Compilation album by Freddie Hubbard
- Released: April 18, 1975
- Recorded: September 16, 1971 (#1) April 12, 1972 (#2–3) October 4–5, 1972 (#4) October 5 or 23, 1973 (#5)
- Studios: Van Gelder Studio, Englewood Cliffs
- Genre: Jazz
- Length: 40:20
- Labels: CTI CTI 6056
- Producer: Creed Taylor

Freddie Hubbard chronology
| Keep Your Soul Together (1974) | Polar AC (1975) | High Energy (1974) |

= Polar AC =

Polar AC is a compilation album by jazz trumpeter Freddie Hubbard. It was his final album released on Creed Taylor's CTI label and features performances by Hubbard, Hubert Laws, George Benson, Junior Cook, and Ron Carter.

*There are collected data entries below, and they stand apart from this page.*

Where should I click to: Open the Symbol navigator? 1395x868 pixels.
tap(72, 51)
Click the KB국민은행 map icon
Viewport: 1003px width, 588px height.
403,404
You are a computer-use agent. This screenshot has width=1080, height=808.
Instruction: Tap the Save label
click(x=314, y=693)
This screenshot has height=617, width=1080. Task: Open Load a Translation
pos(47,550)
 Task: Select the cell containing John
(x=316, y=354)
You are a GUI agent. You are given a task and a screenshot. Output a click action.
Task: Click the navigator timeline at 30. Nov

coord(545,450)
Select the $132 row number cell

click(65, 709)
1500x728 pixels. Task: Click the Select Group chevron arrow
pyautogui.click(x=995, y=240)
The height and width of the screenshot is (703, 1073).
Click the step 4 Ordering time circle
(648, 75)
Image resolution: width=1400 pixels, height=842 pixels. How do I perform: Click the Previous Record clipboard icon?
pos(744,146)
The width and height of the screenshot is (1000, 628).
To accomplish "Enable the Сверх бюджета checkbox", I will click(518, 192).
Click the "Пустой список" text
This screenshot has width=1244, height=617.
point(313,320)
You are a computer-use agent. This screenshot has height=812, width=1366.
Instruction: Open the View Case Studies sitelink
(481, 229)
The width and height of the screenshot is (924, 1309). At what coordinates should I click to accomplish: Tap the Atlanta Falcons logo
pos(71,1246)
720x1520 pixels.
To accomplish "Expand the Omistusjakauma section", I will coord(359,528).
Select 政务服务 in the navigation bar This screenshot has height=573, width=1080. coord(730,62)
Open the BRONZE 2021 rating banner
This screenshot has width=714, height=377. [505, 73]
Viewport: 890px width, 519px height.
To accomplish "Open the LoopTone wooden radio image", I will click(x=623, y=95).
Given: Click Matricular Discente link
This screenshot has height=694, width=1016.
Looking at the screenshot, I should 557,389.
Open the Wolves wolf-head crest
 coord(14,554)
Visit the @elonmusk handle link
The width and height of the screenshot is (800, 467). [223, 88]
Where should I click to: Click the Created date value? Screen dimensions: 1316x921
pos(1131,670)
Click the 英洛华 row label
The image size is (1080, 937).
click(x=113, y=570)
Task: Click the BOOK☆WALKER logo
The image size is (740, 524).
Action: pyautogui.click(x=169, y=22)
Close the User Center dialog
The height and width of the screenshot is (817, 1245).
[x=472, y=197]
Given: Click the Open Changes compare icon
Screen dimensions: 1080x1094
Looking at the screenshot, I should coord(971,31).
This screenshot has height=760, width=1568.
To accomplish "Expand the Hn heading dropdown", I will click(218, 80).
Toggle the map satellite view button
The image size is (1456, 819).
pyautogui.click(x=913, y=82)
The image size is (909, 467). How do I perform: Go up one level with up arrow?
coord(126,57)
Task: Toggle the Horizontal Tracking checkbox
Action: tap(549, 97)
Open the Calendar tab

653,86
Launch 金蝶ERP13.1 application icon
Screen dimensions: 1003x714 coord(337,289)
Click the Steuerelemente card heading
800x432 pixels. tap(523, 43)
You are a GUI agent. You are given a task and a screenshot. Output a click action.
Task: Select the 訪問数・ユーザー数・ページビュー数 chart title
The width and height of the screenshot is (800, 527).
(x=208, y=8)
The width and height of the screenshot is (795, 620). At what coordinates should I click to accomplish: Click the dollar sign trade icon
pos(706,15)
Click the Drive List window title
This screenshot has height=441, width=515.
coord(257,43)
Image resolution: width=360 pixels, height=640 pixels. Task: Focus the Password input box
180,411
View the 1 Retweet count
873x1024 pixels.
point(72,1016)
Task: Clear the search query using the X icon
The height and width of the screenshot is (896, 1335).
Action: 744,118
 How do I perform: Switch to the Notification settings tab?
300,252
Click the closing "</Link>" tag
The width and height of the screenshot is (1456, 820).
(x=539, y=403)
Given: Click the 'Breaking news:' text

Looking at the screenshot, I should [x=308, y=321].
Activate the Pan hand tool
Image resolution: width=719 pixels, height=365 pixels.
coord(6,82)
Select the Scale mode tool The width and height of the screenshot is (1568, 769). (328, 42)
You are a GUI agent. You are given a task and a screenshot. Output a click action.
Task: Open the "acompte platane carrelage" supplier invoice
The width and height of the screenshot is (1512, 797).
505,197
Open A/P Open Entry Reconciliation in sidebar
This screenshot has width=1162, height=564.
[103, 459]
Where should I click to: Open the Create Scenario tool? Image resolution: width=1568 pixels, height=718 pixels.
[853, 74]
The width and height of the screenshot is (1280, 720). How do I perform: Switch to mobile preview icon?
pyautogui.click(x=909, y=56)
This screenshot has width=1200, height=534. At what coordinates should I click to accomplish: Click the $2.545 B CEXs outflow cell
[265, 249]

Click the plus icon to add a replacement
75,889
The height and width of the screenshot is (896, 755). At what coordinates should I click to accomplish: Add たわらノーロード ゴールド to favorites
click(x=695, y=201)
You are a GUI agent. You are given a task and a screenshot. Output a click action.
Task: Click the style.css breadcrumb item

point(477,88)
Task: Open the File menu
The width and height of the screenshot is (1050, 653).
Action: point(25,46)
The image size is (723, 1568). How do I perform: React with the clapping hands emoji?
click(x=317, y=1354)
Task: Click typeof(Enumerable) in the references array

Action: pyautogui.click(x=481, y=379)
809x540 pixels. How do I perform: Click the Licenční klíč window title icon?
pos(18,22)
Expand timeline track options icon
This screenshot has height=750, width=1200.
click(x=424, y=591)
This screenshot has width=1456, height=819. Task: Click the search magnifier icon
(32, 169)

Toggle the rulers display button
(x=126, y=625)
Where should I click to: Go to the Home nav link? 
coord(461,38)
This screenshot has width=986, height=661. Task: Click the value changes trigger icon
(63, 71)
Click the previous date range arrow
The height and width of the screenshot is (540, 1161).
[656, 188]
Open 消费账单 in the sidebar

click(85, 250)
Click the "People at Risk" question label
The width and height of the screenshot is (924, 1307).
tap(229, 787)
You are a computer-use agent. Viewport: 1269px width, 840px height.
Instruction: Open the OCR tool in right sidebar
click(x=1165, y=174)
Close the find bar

It was put together by CTI after Hubbard left the label to go to Columbia, and the tracks were recorded at different sessions, between 1971 and 1973. The album featured pieces: "People Make the World Go Round" and "Betcha, By Golly Wow", recorded both on April 12, 1972, and "Son of Sky Dive" recorded around 1973. "Polar AC" (aka "Fantasy in D" and "Ugetsu") came from First Light sessions, whilst "Naturally" was recorded during Sky Dive sessions, and both can be found on CD reissues of their respective albums.

Professional ratings
Review scores
| Source | Rating |
| Allmusic | Star |
| The Rolling Stone Jazz Record Guide | Star |

==Track listing==
1. "Polar AC" (Cedar Walton) - 6:56
2. "People Make the World Go Round" (Thom Bell, Linda Creed) - 5:54
3. "Betcha by Golly, Wow" (Thom Bell, Linda Creed) - 8:14
4. "Naturally" (Nat Adderley) - 5:55
5. "Son of Sky Dive" (Freddie Hubbard) - 13:21

== Personnel ==
- Freddie Hubbard: trumpet
- Junior Cook: tenor saxophone
- Hubert Laws: flute
- George Cables: piano (tracks 2 & 5)
- George Benson: guitar
- Ron Carter: bass
- Jack DeJohnette: drums (track 1)
- Lenny White: drums (tracks 2 & 5)
- Billy Cobham: drums (track 4)
- Airto Moreira: percussion (tracks 2 & 3)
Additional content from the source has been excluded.